School plan

An early outline of a potential site shows how property in Southwest Rochester could eventually house three schools. For now, Rochester Public School is only seeking to develop a middle school on 37 acres of the site, which it holds an option to purchase. 

The Rochester School District plans to annex an 80-acre southwest Rochester site where plans are calling for a new middle school.

An annexation request is expected to be submitted for city review next week.

“In order to continue on our path we need to press on this site,” said Kevin Holm, an architectural leader with Duluth-based LHB, Inc.

The proposed school would be located just north of 40th Street Southwest, near Bamber Valley Road.

The passing of a $180.9 million school bond referendum last month provides funding for the project to start next year. A current timeline shows site development beginning in July with plans for the school to open in the fall of 2022.

The land the school district could eventually purchase for the project includes enough space for future development of additional elementary and high schools, but those plans are much farther down the road.

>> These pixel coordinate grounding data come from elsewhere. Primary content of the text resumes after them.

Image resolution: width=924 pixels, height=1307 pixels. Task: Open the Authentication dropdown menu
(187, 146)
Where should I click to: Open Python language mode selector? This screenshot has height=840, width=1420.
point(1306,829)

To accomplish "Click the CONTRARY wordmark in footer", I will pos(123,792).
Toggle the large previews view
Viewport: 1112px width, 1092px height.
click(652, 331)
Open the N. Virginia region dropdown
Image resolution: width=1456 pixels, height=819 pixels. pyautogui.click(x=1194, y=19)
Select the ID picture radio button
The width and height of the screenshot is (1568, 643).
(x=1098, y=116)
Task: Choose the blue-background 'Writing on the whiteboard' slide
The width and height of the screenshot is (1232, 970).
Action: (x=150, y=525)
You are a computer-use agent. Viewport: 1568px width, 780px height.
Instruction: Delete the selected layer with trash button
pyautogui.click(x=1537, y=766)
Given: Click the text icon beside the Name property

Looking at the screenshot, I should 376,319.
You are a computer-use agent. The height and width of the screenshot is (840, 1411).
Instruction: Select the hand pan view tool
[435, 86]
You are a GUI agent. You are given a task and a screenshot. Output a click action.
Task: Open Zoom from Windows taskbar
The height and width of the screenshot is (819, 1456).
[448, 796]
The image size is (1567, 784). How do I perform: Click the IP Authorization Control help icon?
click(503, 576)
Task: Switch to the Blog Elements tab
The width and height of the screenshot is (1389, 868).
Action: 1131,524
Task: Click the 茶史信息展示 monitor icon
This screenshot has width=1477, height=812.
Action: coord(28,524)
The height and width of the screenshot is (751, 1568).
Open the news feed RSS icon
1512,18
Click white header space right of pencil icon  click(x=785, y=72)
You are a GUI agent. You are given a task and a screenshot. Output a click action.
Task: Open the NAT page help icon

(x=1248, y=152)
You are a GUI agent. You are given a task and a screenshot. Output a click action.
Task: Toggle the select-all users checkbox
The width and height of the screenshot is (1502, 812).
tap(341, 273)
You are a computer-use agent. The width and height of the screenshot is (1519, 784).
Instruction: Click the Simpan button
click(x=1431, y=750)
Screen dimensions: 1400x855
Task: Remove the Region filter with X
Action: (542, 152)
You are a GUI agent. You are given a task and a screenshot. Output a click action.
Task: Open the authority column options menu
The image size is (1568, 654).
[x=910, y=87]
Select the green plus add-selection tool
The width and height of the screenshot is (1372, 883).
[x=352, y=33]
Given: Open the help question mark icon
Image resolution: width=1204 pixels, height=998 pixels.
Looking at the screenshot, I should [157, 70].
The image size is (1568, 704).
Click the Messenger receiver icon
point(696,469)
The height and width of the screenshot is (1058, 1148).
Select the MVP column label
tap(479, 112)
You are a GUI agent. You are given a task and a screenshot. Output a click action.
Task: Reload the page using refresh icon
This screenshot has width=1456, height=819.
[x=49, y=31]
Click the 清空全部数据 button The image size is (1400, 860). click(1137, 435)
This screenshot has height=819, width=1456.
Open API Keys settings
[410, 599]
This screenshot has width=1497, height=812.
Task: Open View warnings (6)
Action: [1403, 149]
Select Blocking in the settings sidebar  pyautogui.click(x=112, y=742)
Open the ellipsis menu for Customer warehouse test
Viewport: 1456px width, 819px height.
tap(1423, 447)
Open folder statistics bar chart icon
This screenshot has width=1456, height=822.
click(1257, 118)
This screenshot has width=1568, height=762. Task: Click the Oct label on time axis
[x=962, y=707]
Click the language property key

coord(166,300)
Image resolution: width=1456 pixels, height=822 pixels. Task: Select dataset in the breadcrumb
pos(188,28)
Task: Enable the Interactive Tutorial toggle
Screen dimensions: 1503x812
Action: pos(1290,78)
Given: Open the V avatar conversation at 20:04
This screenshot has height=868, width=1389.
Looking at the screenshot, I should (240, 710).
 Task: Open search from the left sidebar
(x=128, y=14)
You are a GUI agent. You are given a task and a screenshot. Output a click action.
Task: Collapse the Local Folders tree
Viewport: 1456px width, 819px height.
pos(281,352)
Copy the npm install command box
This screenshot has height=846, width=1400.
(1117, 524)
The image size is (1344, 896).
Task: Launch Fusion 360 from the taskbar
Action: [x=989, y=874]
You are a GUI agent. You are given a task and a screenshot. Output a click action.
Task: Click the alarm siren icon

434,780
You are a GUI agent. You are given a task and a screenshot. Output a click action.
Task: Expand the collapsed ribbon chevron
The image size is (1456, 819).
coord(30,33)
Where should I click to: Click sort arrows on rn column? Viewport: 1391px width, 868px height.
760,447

What is planned are district-funded street infrastructure improvements to meet the needs outlined by city staff. Three possible options for addressing an estimated $3 million in sewer upgrades are also part of the district’s plan, Holm said.

Cindy Steinhauser, the city’s community development director, said Monday the proposed school site is at odds with the city’s current comprehensive plan.

“There will be development pressures,” she said, noting the addition of a school in the area would draw potential development to an area that isn’t expected to see immediate growth, especially since much of it sits outside city limits.

Council Member Michael Wojcik voiced concern about the potential for early growth.

“That would be the concern: If we did this and massive urban sprawl starts there,” he said.

Steinhauser said the conflict with the city’s growth plan makes other potential school sites a better fit in the eyes of city planners.

Holm, however, said other sites were researched and the proposed location is the best option for meeting the school district’s needs.

Potential sites in Northwest Rochester cause conflicts with the existing John Adams Middle School and potential boundaries.

“We have looked at other northwest sites,” Holm said. “There’s not a good plan B in the northwest.”

Other available sites in the southern part of the city provide different challenges, he added. Most are based on size or topography.

State guidelines indicate the planned middle school would require 37 acres, Holm said.

While the Rochester district has some flexibility to decrease that size, he said the state would likely push back if it knows a larger site is available.

Holm and Rochester Public Schools Superintendent Michael Muñoz indicated the district is willing to look at other options, but continues to move forward with plans to seek annexation of 80 acres.

The district’s plan to submit the request by Dec. 11 sets the project up for a Planning and Zoning Commission review in January and City Council review in February.

Muñoz said the latest plan is a compromise to address earlier concerns voiced by the City Council and city staff.

“We came back with a proposal that addressed the concerns we heard,” he said, noting the district staff believes the proposed site remains the best location for the school.